“周富貴,你是執意捲入這場糾紛嗎?”帳篷之中,呼衍晟忽然問向周富貴道。

呼衍晟簡直氣惱的緊,他是拼命將周富貴往外拉,周富貴可倒好,拼命往裡鑽,要麼你就留在草原,永遠不要回來,要麼回來就不受燕朝廷的什麼官職,呼衍晟拼老命也要護得周富貴周全。

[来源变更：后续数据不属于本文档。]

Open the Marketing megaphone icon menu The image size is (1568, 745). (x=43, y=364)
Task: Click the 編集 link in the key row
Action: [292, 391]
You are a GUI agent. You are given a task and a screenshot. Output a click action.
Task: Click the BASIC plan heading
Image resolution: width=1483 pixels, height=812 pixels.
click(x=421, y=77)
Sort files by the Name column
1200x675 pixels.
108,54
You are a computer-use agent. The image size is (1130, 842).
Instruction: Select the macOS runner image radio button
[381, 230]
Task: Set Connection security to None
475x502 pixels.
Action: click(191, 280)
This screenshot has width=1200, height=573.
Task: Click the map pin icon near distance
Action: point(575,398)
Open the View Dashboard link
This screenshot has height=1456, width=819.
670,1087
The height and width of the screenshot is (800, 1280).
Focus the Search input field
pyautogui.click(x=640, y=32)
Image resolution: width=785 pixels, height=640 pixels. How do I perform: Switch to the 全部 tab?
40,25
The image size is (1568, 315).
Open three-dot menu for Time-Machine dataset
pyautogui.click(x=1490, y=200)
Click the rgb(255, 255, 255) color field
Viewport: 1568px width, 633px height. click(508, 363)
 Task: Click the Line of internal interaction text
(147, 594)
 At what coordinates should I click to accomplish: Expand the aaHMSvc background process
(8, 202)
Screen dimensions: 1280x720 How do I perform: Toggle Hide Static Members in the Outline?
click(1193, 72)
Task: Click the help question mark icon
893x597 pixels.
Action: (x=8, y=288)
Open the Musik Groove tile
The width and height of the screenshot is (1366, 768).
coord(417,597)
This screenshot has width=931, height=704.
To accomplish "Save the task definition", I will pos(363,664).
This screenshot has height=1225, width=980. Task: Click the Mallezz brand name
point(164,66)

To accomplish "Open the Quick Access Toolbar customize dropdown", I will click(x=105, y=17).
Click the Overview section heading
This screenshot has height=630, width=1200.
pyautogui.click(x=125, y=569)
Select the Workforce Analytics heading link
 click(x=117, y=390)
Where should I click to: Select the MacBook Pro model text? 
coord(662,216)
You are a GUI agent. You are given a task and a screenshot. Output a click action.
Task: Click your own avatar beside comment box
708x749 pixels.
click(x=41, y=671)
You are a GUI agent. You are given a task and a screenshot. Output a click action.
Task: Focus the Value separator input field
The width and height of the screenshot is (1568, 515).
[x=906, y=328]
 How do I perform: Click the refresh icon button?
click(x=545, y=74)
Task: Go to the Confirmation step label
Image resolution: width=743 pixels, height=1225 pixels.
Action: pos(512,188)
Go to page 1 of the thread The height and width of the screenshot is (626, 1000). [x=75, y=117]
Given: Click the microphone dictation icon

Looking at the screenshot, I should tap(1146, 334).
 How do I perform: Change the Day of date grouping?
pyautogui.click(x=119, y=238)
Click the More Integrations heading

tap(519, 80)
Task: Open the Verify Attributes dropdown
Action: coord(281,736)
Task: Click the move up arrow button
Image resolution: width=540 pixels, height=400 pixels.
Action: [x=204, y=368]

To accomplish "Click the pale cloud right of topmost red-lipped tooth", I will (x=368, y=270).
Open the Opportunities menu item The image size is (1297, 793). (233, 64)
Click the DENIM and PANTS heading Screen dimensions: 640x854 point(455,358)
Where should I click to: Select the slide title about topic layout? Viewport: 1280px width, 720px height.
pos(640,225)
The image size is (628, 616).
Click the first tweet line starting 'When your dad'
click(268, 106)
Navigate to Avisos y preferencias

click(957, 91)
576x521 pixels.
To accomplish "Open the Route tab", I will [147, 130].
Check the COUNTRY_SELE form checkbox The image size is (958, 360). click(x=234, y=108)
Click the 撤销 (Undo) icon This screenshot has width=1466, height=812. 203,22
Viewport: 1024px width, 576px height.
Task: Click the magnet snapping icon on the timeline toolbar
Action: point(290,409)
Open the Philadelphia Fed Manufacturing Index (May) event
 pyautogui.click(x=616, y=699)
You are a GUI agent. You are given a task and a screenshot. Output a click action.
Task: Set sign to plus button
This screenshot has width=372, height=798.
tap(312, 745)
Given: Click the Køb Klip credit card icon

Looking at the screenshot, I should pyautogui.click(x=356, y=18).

“多謝大都督...”周富貴聞言沉默半響後答道:“可在下還有其他選擇嗎?”

“有,辭官不做,隨老夫歸於田野。”呼衍晟看著周富貴說道。

“又逃?”周富貴聞言搖頭道:“大都督,逃避始終為下下之策啊,騏驥一躍,不能十步;駑馬十駕,功在不捨。此刻雖兇險萬分,但對於在下來說,豈不也是個機遇?”

“毛頭小子,你難道不知退避三舍、養精蓄銳的道理嗎?”呼衍晟聞言瞪了周富貴一眼後說道。

“退避三舍、養精蓄銳?”周富貴仍是固執己見:“退避到何時?養精蓄銳又到何時?人生苦短,在下實不‎​​‎​‏‎‏​‎‏​‏‏‏欲空費光陰了。”

呼衍晟聞言瞪著周富貴,半響之後方才嘆道:“也許是老夫真的老了,所謂初生牛犢不怕虎,想做什麼就去做吧,不過老夫也有句話送給你。”

“大都督,在下洗耳恭聽!”周富貴點頭道。

“還是那句話,牛羊活著,終有吃草的牧場。”呼衍晟看著周富貴說道。

“多謝大都督良言!”跪坐在地上的周富貴抱掌過頂,誠心誠意的謝道。

呼衍晟關切之意,溢於言表,此時此刻的周富貴對於對呼衍晟起了殺心,不禁感到異常羞愧。

“拿著這詔書去請賞吧。”呼衍晟點點頭後,指著矮几上的詔書對周富貴說道。

“大都督,何時起行?在下相送。”周富貴聞言羞愧的說道。

“不必了,勇武將軍建立新軍,一日二日萬機,還有空理會我這垂垂老朽?”呼衍晟擺手道。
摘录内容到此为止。